Lorenz swallows. He looks down. The linen he used to mope his spilt tea is still in his hand. The bergamot was too strong for his taste, but his mother likes strongly-flavoured things. Claude and her will get along on this. 

He did not think about that when he reached out to Claude on the battlefield. 

“I am beginning to,” he says because it is the truth. 

Margharita sighs. She sets her cup down. Lorenz raises his eyes to look at her. She frowns and judges him with narrowed eyes. 

“All mortals are born fools,” she says before she lifts her hand and waves him away. “Follow your father and take responsibility for your actions.”

Lorenz swallows. 

Inclines his head.

“Yes, Mother,” he says, and goes. 

**Ferdinand.**

The trouble is:

Lorenz likes Ferdinand. 

He likes him rather differently from anyone else. Lorenz has been aware of his attraction from the first time they met in Garreg Mach. Ferdinand has the upright carriage of a true and proper noble, which Lorenz has been trained from birth to recognise and appreciate. He is hardworking, earnest, and thoughtful, which are qualities that Lorenz actively finds attractive. He has a keen singing voice and is quick to laugh at a good joke. 

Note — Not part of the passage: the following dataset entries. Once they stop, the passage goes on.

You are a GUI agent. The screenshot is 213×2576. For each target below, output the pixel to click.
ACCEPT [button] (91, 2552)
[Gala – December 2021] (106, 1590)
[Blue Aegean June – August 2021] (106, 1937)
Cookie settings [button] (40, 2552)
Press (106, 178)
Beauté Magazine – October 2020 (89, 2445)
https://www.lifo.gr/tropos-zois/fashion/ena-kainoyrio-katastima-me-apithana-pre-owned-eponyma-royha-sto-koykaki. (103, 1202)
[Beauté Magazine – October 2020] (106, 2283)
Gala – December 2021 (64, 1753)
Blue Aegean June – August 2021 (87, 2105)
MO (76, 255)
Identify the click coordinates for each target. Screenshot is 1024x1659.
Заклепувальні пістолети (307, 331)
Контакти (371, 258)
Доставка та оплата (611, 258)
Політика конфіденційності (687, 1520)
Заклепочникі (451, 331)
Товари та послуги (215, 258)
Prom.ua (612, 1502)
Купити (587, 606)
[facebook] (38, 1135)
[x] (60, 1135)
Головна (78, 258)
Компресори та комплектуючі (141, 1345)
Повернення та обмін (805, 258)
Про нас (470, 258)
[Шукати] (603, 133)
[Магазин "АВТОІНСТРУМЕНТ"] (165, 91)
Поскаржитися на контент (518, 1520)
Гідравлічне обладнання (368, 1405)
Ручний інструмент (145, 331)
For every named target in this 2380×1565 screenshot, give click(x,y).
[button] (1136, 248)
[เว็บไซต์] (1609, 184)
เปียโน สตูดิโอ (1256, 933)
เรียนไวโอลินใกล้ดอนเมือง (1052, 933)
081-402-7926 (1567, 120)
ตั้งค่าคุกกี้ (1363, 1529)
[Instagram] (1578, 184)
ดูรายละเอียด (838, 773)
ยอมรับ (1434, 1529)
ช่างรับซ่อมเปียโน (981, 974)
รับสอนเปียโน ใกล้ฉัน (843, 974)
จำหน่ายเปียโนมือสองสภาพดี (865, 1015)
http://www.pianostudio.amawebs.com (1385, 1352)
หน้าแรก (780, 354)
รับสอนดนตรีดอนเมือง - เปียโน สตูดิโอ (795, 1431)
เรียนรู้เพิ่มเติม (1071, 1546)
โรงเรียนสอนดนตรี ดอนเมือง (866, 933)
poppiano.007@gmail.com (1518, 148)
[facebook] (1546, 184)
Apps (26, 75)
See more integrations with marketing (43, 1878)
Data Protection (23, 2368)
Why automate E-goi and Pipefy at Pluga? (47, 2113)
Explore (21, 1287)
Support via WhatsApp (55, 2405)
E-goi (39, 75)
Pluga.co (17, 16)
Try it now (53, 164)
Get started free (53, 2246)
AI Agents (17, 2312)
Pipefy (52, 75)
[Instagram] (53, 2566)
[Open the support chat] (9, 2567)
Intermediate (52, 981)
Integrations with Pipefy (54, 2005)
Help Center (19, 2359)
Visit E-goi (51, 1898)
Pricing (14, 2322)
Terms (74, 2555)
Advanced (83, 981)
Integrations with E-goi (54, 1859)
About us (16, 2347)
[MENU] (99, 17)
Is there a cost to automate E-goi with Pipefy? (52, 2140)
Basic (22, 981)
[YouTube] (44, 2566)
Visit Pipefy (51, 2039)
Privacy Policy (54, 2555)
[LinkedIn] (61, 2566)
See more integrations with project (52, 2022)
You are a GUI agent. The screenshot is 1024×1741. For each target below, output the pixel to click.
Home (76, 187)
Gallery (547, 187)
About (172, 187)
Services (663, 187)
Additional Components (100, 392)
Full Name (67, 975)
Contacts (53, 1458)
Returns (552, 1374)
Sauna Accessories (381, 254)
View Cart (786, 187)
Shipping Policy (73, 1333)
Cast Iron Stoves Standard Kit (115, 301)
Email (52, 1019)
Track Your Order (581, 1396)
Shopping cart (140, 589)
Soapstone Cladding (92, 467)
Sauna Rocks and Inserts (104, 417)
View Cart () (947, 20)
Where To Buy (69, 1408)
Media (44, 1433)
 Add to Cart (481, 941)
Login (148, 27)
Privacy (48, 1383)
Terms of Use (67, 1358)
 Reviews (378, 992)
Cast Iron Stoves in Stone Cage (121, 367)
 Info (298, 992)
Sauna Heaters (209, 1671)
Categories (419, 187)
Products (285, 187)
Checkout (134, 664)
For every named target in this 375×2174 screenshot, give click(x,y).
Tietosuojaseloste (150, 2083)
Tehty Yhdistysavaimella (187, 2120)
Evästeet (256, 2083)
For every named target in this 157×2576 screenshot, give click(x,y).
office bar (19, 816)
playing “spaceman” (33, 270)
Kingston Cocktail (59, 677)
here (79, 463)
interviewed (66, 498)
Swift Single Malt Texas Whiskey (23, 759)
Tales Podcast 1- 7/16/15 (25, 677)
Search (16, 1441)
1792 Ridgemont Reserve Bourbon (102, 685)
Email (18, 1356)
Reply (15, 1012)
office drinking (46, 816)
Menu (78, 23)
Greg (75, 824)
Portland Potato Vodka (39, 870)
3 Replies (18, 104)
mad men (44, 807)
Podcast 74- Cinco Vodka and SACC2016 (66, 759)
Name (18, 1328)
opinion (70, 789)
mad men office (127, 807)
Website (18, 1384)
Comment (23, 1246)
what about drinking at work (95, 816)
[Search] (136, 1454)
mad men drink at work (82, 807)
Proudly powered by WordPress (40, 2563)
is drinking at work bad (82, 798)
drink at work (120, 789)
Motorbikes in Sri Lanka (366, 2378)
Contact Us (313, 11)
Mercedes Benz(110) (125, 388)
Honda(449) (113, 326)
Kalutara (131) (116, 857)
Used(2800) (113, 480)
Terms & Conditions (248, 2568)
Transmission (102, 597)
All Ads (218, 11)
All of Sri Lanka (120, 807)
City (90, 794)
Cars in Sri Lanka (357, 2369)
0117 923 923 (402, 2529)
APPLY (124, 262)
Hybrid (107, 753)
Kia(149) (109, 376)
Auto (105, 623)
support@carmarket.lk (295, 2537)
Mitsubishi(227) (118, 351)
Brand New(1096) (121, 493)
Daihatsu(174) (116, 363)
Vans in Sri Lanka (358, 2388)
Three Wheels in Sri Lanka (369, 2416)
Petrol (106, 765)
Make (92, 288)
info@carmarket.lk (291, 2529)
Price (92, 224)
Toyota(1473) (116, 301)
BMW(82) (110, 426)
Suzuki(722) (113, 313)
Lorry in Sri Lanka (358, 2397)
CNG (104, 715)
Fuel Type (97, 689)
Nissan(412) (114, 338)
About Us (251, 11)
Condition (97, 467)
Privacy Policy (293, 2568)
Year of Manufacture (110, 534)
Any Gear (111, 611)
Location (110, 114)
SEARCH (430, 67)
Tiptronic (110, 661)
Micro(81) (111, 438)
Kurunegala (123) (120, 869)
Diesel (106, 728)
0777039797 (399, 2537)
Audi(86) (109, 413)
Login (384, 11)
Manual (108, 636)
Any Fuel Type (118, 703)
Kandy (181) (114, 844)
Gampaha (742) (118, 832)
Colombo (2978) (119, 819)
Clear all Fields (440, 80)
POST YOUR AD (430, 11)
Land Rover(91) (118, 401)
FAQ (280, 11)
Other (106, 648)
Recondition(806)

He is, thankfully, also completely oblivious to Lorenz’s feelings. He is far more attuned to the intricacies of Adrestian court gestures and delicate passion poetics than Alliance rhyming games and scripture acrostics. He and Hubert did a good job of hiding it, but Lorenz had spotted Hubert slipping personal letters to Ferdinand’s mail more than once. Ferdinand, to Lorenz’s knowledge, had never responded, but Lorenz had assumed with Hubert’s dedication that it would only be a matter of time. Ferdinand was, therefore, a safe object for Lorenz’s fancy because he was, in all manners, off-limits. 

But then it is a snowy, awful day and Lorenz is staring at a different Ferdinand beside Claude at the mouth of the Bridge. He comes with a cohort of both military and civilians bearing Aegir insignia but no colours. Ferdinand does not respond to their herald’s horn, nor to their messenger, nor Lorenz’s call. Claude’s sight is better, but he doesn’t tell Lorenz that Ferdinand is injured. 

“I’m not sure he heard you,” he says, which makes Lorenz’s stomach roll over itself. “Let’s ride out a bit and try again. Just you and I.”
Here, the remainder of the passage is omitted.